Figuratevi che noi, noi che stiamo qui a raccontarvi di lui che è disposto a morire per un permesso di soggiorno, noi siamo proprio quelli che nelle piazze urlano che «un pezzo di carta non vale una vita» oppure ancora che permessi di soggiorno e carte di identità sono solo pezzi di carta che bruceranno presto. Ecco, alla prossima piazza noi queste cose le urleremo ancora e le urleremo ancora più forte e lo faremo pensando anche a lui, a Elham Elalami, alla sua ostinazione, e a questo mondo infame che lo sta facendo morire per un timbro e per una foto su di un miserabile pezzo di carta.
«Una ventina di vandali mascherati hanno invaso, giovedì scorso, l’impresa edile Besix, nel comune di Sint-Denijs-Westrem in provincia di Gand, e l’hanno saccheggiata. Il fatto sarebbe stato causato dal malcontento provocato dall’annunciata costruzione di un nuovo Centro di reclusione per senza-documenti a Steenokkerzeel, accanto a quello già esistente, il “127bis”.
La banda è entrata nell’edificio di Besix, Kortrijksesteenweg, in tarda mattinata. I vandali hanno rovinato l’arredamento, gettato della vernice nera ovunque, hanno sciupato materiale d’ufficio, computer, quadri e flatscreen, hanno versato un prodotto maleodorante al suolo. Questo trattamento è stato riservato alla sala d’aspetto, a vari uffici dell’impresa e anche allo spazio dedicato alle conferenze. Degli slogan sono stati vergati in nero su di un muro: «No borders» e «127tris JAMAIS».

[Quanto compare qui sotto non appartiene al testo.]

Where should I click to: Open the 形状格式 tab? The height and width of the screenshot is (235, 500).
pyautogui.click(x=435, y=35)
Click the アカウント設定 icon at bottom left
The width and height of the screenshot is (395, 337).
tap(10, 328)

Gli energumeni hanno detto alla signorina della réception di stare calma e che non le sarebbe successo niente. Hanno anche dichiarato che il loro atto era «la logica conseguenza della costruzione di prigioni». Compiuto il misfatto, sono fuggiti senza che nessuno li inseguisse.
La polizia non ha elementi concreti per indagare nessuno, ma ha dichiarato che sicuramente si tratterebbe di anarchici.»